Does Technology Acceptance Affect E-Learning in a Non-Technology-Intensive Course?

Article excerpt


Over the past decade, course support software (e.g., Blackboard[R]) and textbook supplemental material have provided university instructors with a variety of e-learning tools that may enhance their instructional and assessment activities. These tools are often used to create a blended learning environment--a learning environment that mixes face-to-face instruction with e-learning tools embedded in course support software such as course material repositories, online quizzing, discussion boards and assignment submission. However, the circumstances under which, and individuals for whom, these tools and techniques are effective are not well-understood. Prior studies have found that negative reactions to technology can adversely impact individuals' performance in technology-intensive courses (Buche et al., 2007; Vician and Davis, 2003; Maurer 1994; May 2008; Schneberger et al., 2007-2008; Weil et al., 1987) where the purpose of technology use is to "learn about technology". Little is known about the effects of individual reactions to technology upon performance in a non-technology-focused course--a course where the purpose of employing technology is to 'learn with technology'. The reduced emphasis on technology in such a course might mitigate the effects of individuals' reactions to technology. Or, individuals' reactions to technology might continue to affect their performance even when technology is less central to the course. The latter case would be troubling since tools that are intended to enhance learning may actually be impairing or impeding it.

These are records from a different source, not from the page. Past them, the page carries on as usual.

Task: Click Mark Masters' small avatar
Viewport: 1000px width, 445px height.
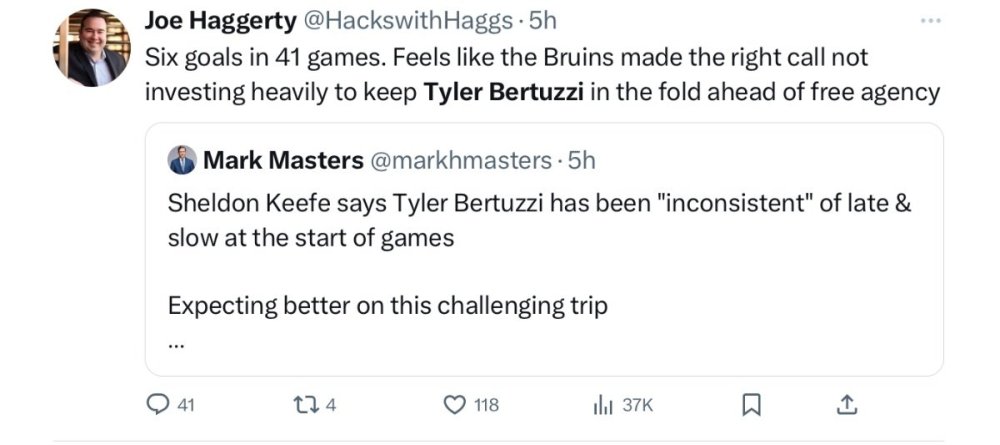Action: [182, 159]
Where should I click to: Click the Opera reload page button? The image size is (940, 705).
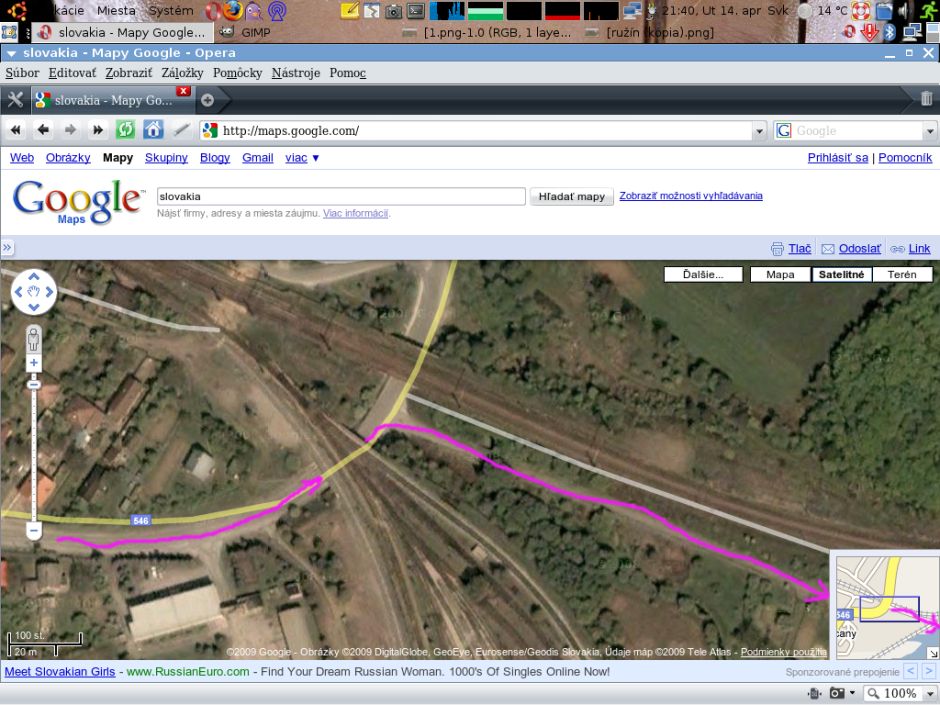coord(125,130)
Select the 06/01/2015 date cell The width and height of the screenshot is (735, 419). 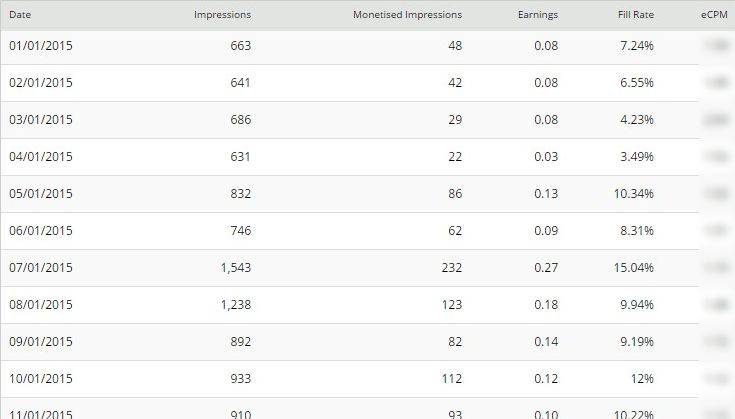(41, 231)
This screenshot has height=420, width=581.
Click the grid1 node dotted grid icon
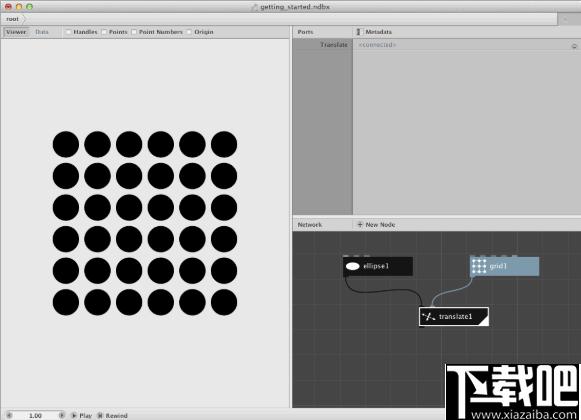pyautogui.click(x=479, y=266)
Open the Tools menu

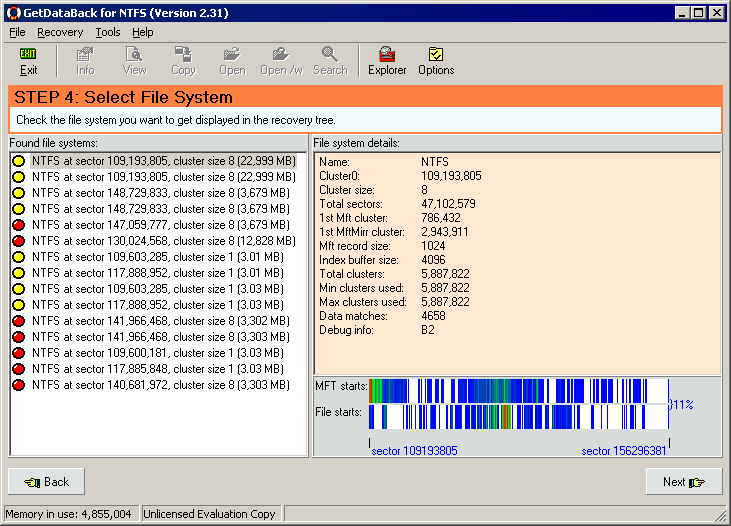[x=107, y=32]
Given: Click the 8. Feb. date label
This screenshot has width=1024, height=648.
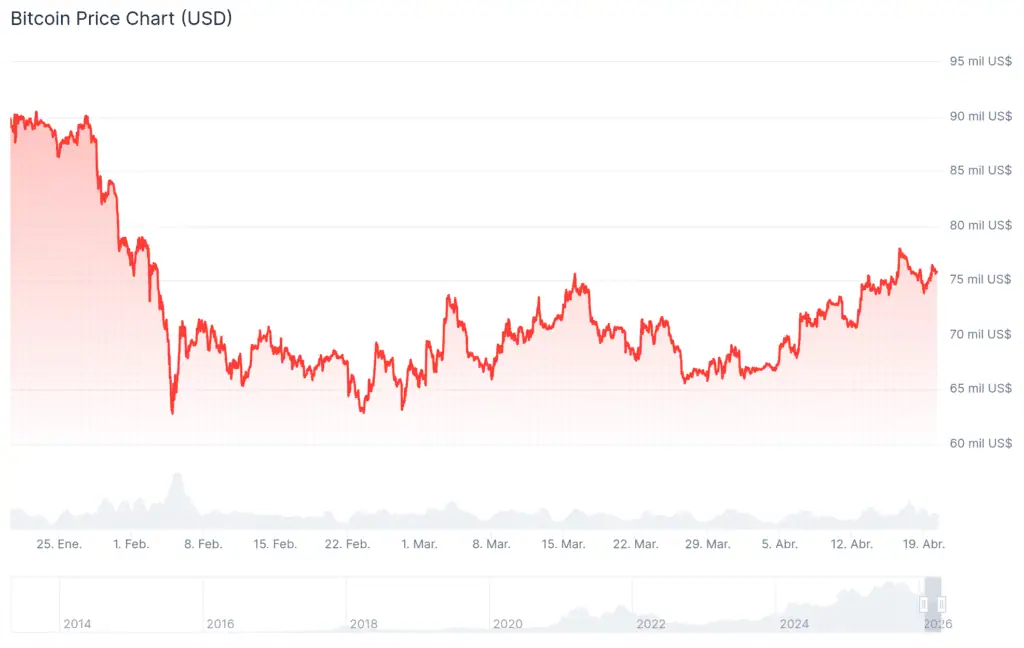Looking at the screenshot, I should (x=203, y=544).
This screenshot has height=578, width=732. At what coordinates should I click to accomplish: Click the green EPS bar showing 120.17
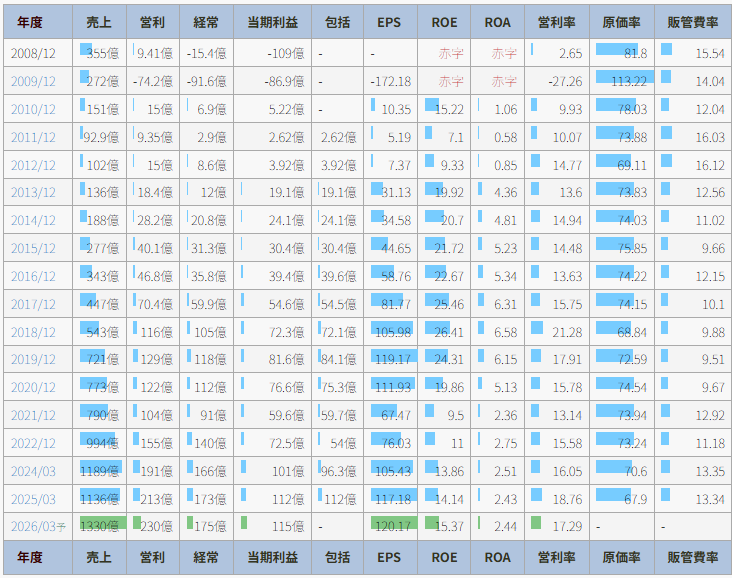pos(392,526)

Individual reactions to technology are part of the conceptual foundations of technology acceptance research in organizational studies of information technology adoption and diffusion (Davis, 1989; Davis et al., 1989, 1992; Hartwick and Barki, 1994; Venkatesh and Morris, 2000; Venkatesh et al., 2003). Although the current research stream is ultimately interested in performance as a key outcome of use, the antecedent technology acceptance factors (e.g., reactions and intentions) are relevant to understanding how individual reactions might affect performance. From a research perspective, the addition of performance to the Unified Theory of Acceptance and Use of Technology (UTAUT) model would extend existing knowledge on the effects of technology acceptance factors to include usage outcomes (Venkatesh, et al., 2003). For practitioners, a technology acceptance model that includes performance could be useful during the decision process when instructors are evaluating whether or not to utilize e-learning tools to supplement learning outcomes.

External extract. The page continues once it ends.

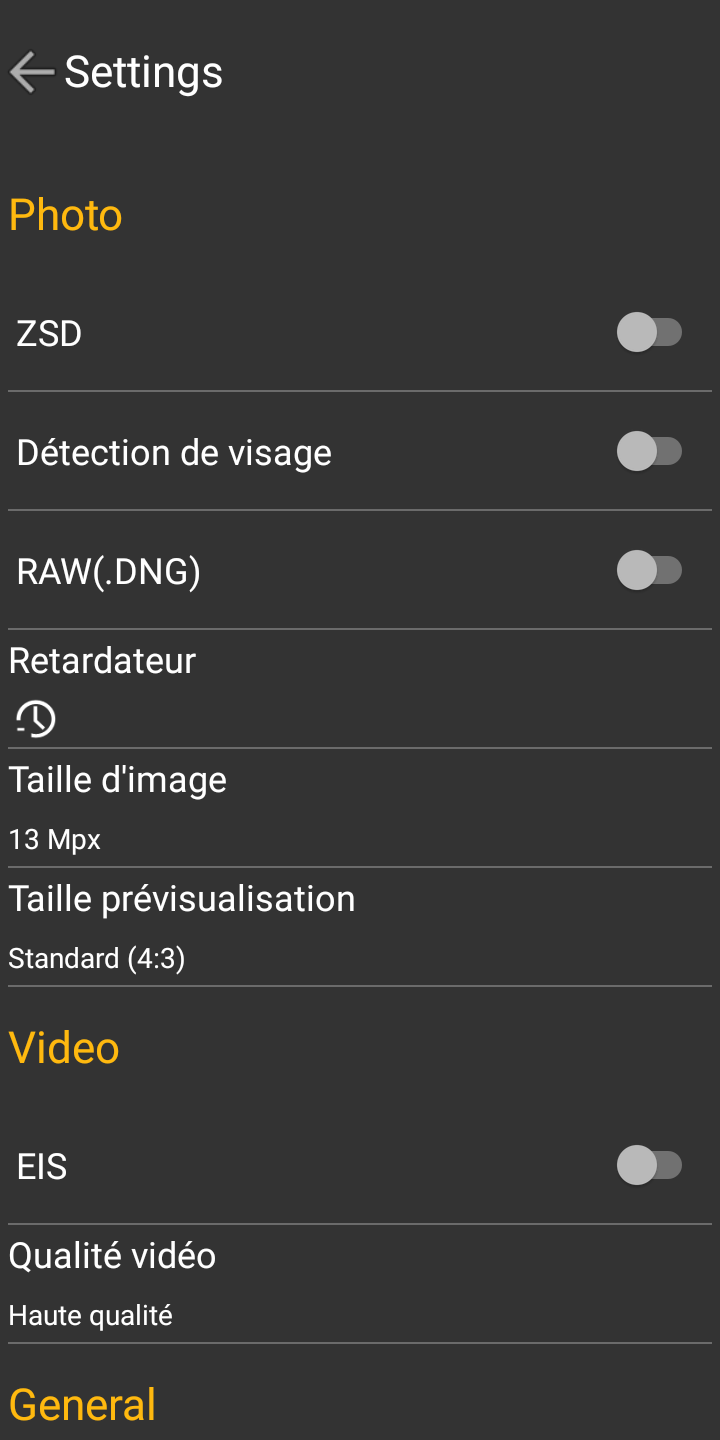Tap the back arrow icon
The image size is (720, 1440).
tap(31, 72)
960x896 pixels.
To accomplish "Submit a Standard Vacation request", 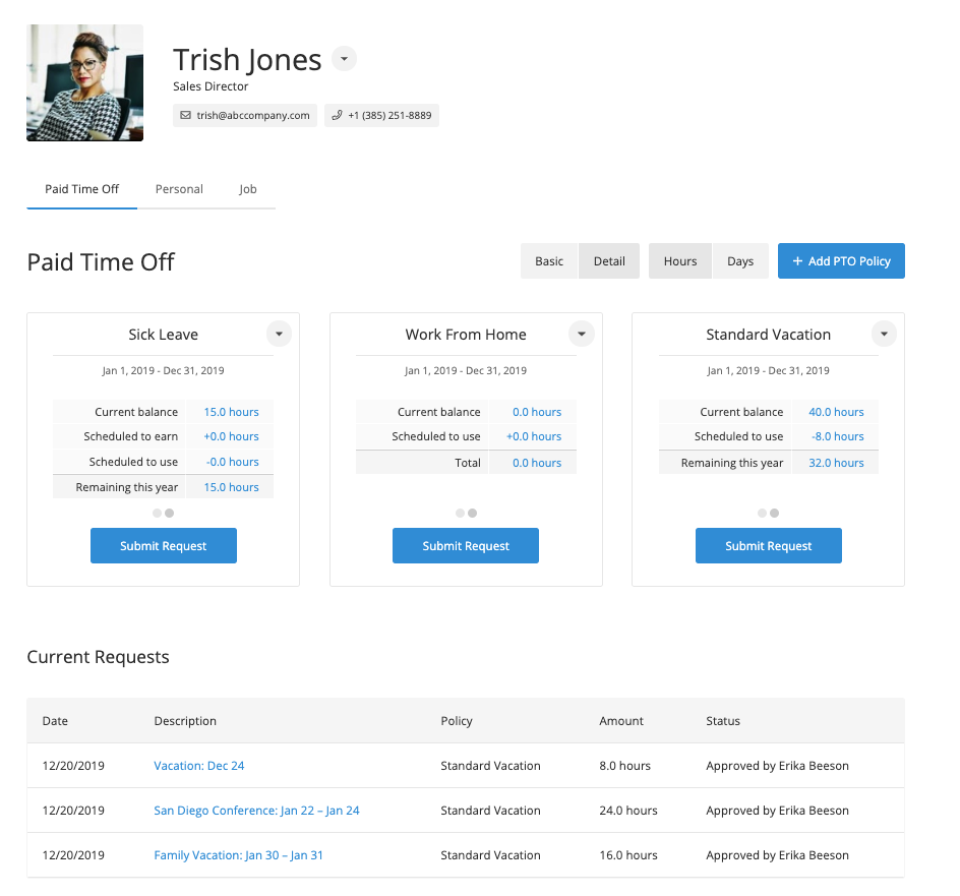I will coord(768,545).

The objective of this paper is to investigate the extent to which individuals' performance may be affected by their levels of technology acceptance when using e-learning tools in a non-technology-intensive course. We contribute to the literature by providing evidence of an association between individual technology acceptance factors (reactions and intention), individual ability (academic proficiency), and performance in the context of an e-learning environment. This paper is organized into three additional sections. The next section provides the theoretical background and hypotheses for the study. The following sections provide the study's method, analysis, and results. The final sections provide the study limitations along with implications for practice and research.


Acceptance of new technology is critical to the successful implementation of any information system, regardless of whether the intended users operate within a corporate or academic environment. Existing research streams do not directly address the key elements of our investigation and we integrate relevant research from two major areas: technology acceptance and learning performance within e-learning environments.


2.1 Technology Acceptance Research

Technology acceptance research grounded in the Technology Acceptance Model (Davis, 1989) and its successors (Venkatesh and Davis, 2000; Venkatesh et al. …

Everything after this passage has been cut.